EXERCISE DETAILS:
The expected output is each line from the one containing "577x385 pixels. At" to the last line of the data below, set down exactly, minus the pictures.

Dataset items
──────────────────────────────

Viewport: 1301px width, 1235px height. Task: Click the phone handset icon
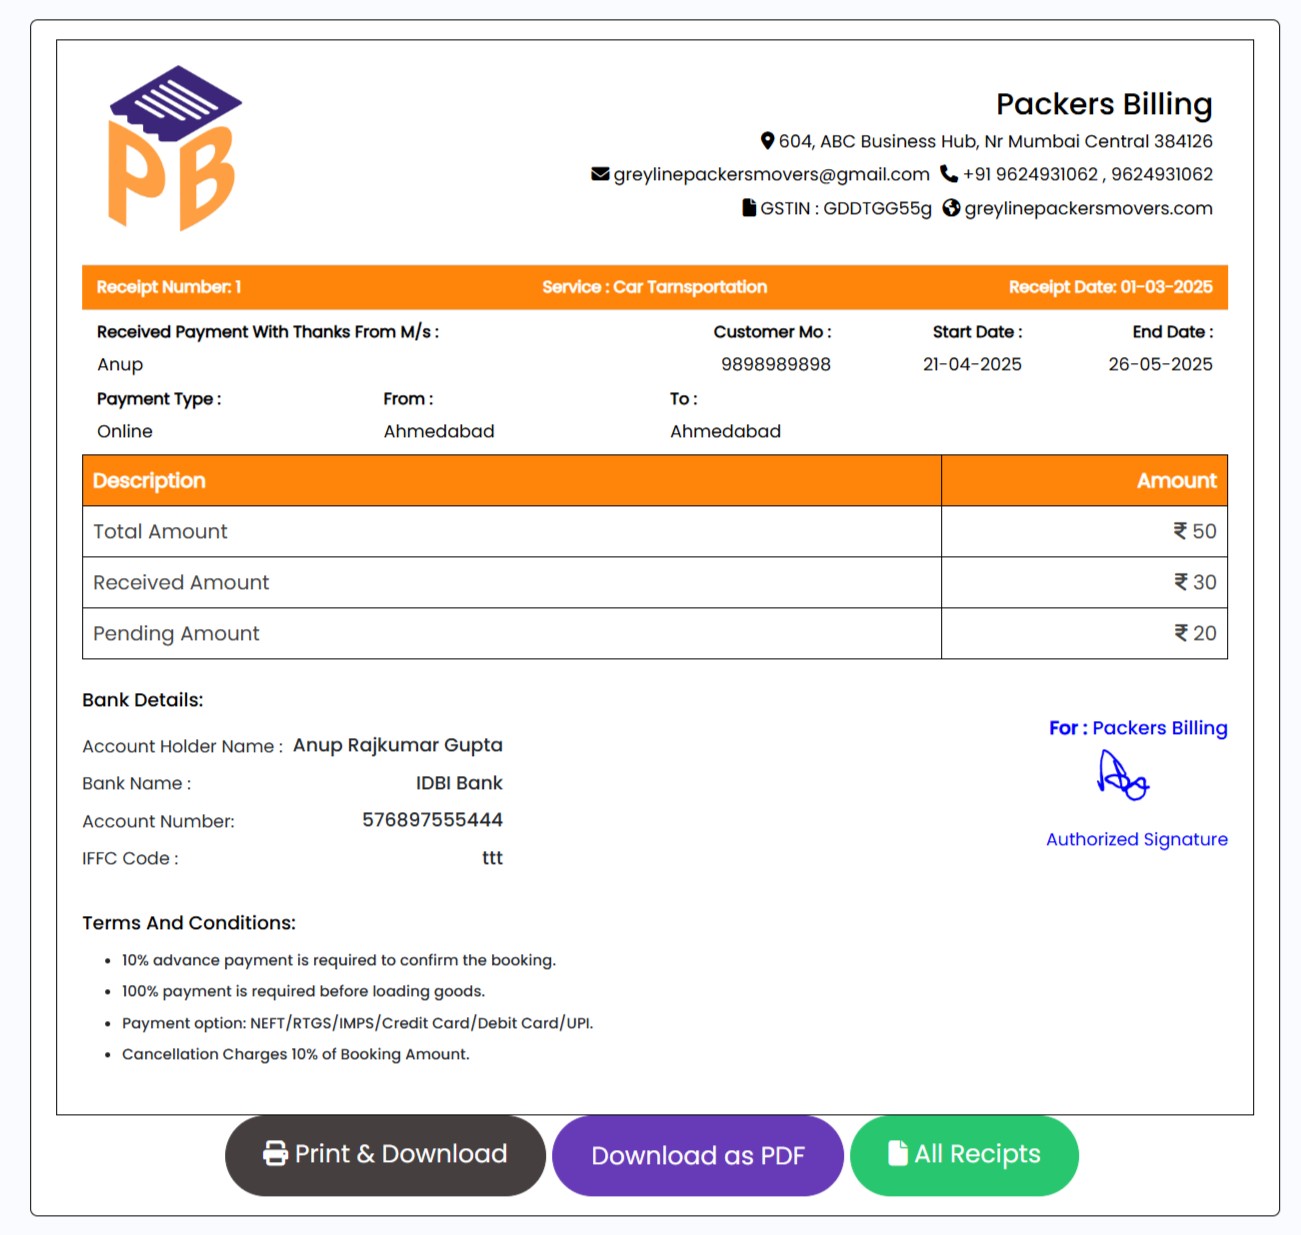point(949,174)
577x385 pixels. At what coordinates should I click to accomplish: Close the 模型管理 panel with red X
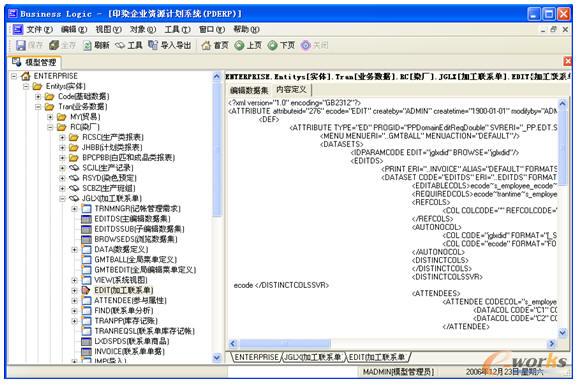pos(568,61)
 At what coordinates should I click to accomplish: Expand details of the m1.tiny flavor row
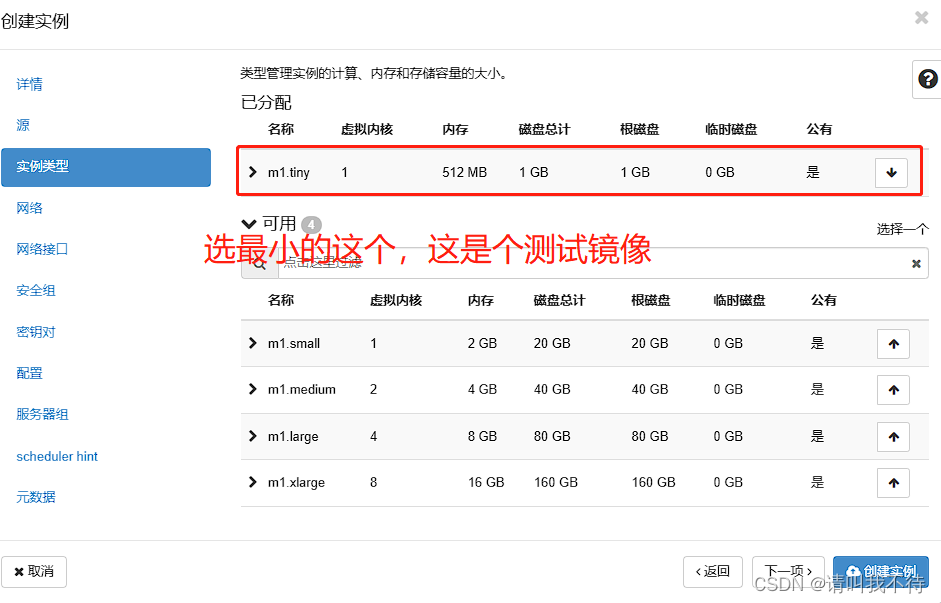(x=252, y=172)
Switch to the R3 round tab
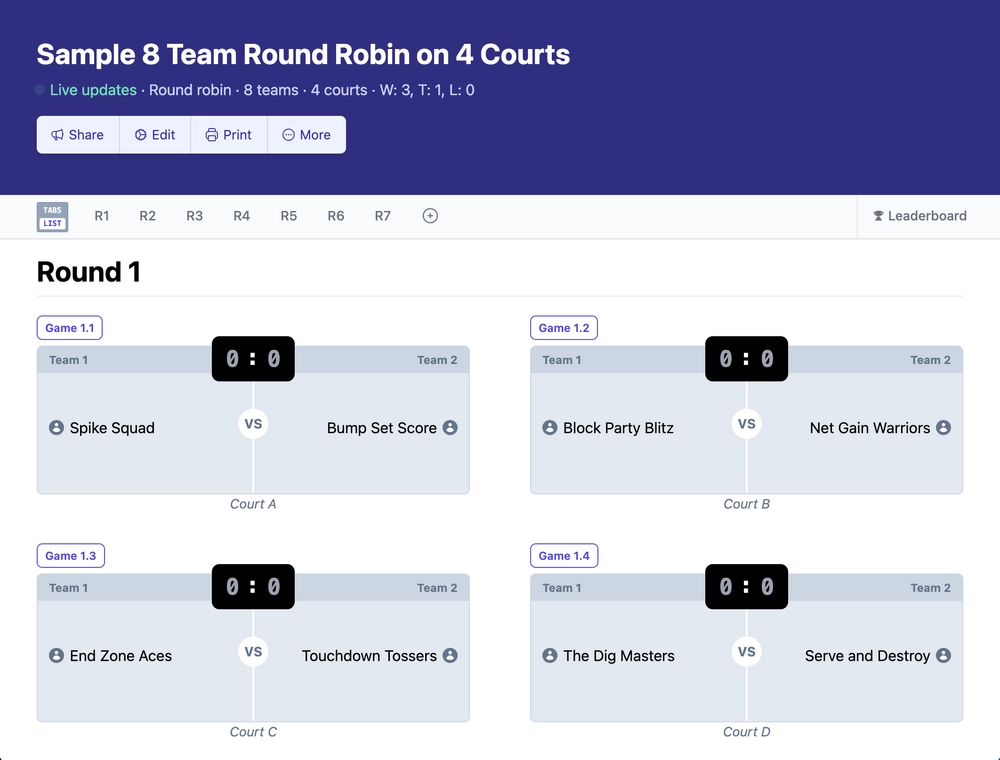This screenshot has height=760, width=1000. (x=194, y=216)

──────────────────────────────

TASK SOLUTION:
577x385 pixels. At what coordinates should I click to accomplish: Close the 模型管理 panel with red X
pos(568,61)
 At what coordinates should I click to accomplish: Expand details of the m1.tiny flavor row
(x=252, y=172)
Switch to the R3 round tab
This screenshot has height=760, width=1000. (x=194, y=216)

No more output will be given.